提示された本文:

横手市では、2020東京オリンピック・パラリンピックに向けて、インドネシア・バトミントンチームの事前合宿誘致に向けて取り組んできたわけであるが、結果として熊本県に敗れたようだ。

事前合宿の誘致に失敗することは即ち、ホストタウンの失敗だと理解していたが、どうやらそう単純な話ではないらしい。

しかし、合宿誘致できなかった事実から、今後も横手市がホストタウンを言い続けることには大きな違和感を持っている。それが普通の感覚だと思う。

インドネシアと横手市の間でスポーツに関する協定を結んでいることから、今後も友好関係は続くものと思うが、失敗は失敗である。それをまずは受け入れるべきだし、「事前合宿が来なくても大丈夫」などと勝手に開き直られても困るのだ。

昨年12月議会。ホストタウンの調印式に必要な経費だとして、正式決定していないにも関わらず301万7000円の補正予算が提案され、決まる前に予算計上するのはおかしくないかと問いかけたところ、「ジュニアチームと交流しているなど、感触がいい、ほぼ間違いない」との理由から、議会としてその予算を認めた経緯がある。

しかしながら、誘致が叶わなかった今、301万7000円は使い道がないので、全額を減額する補正予算が提出されたという流れである。

相手があることなので、失敗したことを責めても仕方がないわけであるが、なぜだめだったのか、予算の立て方も含めてきちんと総括をして頂かなければ、新年度予算に「ホストタウン事業」を盛り込むことなど道理に合わないし、議会として、このうやむやを許すわけにはいかないと思っている。

お二方が一般質問で取り上げるようなので、議論に注目したい。


そして、昨日は新年度予算案の審議。


所属する産業建設常任委員会の所管以外の項目について、増田庁舎の補修工事費、財産経営推進計画実施事業、生涯学習推進事業、健康の駅推進事業、後三年合戦保存活用整備事業などについて質疑を行った。

初耳だが、老朽化が著しい部分の補修工事という名目で、増田庁舎にまた手を加えるようだ。

財産経営推進計画(FM計画)により解体が決まっている10施設については、スケジュール等を含めて地域の方々への周知を丁寧に行うよう要望しておいた。

与えられたデータ:
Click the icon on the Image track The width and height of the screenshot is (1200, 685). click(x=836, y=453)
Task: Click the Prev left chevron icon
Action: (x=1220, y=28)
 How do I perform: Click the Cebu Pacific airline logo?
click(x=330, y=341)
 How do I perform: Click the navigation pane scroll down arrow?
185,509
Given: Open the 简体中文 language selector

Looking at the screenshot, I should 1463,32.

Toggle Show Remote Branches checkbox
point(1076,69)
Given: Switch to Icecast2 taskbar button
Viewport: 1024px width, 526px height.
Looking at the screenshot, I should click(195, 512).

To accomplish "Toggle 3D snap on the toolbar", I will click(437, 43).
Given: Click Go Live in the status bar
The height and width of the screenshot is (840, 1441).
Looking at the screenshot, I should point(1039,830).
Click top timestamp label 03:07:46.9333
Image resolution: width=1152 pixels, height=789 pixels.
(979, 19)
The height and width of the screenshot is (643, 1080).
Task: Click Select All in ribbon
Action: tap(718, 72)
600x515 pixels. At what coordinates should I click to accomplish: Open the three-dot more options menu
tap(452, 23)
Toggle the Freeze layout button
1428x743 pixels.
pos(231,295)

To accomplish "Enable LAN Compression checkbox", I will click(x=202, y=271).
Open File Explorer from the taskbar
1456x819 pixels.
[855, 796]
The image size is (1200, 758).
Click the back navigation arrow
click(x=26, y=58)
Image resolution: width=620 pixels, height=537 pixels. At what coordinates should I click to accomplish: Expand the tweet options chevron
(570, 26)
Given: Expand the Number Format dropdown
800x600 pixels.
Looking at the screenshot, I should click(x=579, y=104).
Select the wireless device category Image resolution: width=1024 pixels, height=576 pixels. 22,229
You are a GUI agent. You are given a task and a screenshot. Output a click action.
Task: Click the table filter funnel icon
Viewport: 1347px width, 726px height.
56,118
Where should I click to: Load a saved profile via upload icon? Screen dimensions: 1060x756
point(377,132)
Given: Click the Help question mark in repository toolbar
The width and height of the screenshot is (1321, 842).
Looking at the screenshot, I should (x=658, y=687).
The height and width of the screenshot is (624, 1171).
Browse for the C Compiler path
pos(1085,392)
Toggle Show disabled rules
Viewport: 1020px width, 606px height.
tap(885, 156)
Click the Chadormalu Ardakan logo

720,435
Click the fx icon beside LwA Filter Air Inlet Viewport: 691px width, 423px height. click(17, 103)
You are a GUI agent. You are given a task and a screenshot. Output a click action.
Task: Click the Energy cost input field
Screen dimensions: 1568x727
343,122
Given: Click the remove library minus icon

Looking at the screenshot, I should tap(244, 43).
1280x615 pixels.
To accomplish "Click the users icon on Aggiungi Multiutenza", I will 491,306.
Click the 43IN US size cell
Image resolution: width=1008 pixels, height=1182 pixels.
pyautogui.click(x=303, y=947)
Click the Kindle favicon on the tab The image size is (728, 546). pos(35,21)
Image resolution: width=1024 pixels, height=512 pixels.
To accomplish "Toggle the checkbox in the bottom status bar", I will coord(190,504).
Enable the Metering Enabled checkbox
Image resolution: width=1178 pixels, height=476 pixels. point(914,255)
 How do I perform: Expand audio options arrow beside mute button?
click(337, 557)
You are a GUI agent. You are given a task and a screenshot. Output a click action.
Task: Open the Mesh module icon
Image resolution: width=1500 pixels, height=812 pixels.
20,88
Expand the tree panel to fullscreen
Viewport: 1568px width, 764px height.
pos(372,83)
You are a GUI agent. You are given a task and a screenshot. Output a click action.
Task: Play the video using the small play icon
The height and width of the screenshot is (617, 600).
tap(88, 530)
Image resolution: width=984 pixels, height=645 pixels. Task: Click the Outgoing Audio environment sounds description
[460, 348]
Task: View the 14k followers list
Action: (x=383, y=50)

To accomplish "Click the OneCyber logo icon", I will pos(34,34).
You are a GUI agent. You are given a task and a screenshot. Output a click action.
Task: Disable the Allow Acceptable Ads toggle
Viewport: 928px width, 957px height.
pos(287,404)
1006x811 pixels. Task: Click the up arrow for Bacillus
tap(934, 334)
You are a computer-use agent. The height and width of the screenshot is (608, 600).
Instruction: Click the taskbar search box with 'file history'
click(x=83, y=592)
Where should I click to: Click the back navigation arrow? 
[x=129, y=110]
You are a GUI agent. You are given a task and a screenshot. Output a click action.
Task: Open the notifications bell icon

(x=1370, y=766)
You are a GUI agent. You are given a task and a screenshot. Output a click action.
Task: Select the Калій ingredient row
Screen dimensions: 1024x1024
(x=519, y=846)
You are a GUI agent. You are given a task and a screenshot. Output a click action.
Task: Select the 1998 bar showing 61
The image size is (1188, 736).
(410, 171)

短い課題 1: 横手市の合宿誘致に関する本文で、インドネシア・バトミントンチームの事前合宿誘致において横手市が敗れた相手はどこか答えてください。
短い課題 2: 横手市の合宿誘致に関する本文を、最後の文のあとから続けて書き進めてください。

課題の出力 1: 熊本県です。

課題の出力 2:
生涯学習費については、次年度の教育行政方針の中で「学校・家庭・地域の連携と協働」をうたっており、「地域と学校を繋ぐコーディネーターの配置を拡大」することで、「地域全体で子ども達を支える体制」を強化する予算が置かれていることから、今後の方向性をお聞きした。

先般の若市議研修会で、和歌山県橋本市のコミュニテースクールの事例を学んでいたことから、目指すべき姿というのは何となくイメージしているつもりではある。

現在横手市が進めている、公民館を母体とした地区交流センター化とこの取り組みをいかにリンクさせていくか、市長部局と教育委員会のさらなる連携をもって、地域の実情に合ったやり方で、社会全体で子どもを育むスタイルを構築していかなければならないと思っている。

後三年合戦については、まずは文化財保護課で取り組む発掘作業に全力を傾注しつつも、次のステージの話をさせて頂いた。

まちづくりや観光にいかにして結び付けていくかという視点から、奥州藤原氏をご縁に、岩手県平泉町と、秋田県大館市・美郷町・横手市の交流を深めていこうという動きがあることからも、悠久の歴史ロマンという地域価値を十二分に活用した広域連携の結びつきによる、打って出る政策に大いに期待したいところだ。

教育長より、今国会にて、文化財活用の権限を市町村に移す法改正が予定されており、これまでは穴を掘って発見することがメインだった分野をまちづくりにどう活かしていくかという視点から、文化財保護課という組織の在り方についても一考が必要である旨の方向性が示された。

私は、市役所組織としては観光・文化・スポーツを一元化させること。そして、せっかくのDMOが主体的に関われる体制にすべきだと考えている。

この話はいつか取り上げてみたいものだ。

最後に、例年以上に長時間に亘る予算審議の中でズッコケた案件をご紹介したい。

改めて、この組織が大いなるスローガンの塊であるということを再確認した。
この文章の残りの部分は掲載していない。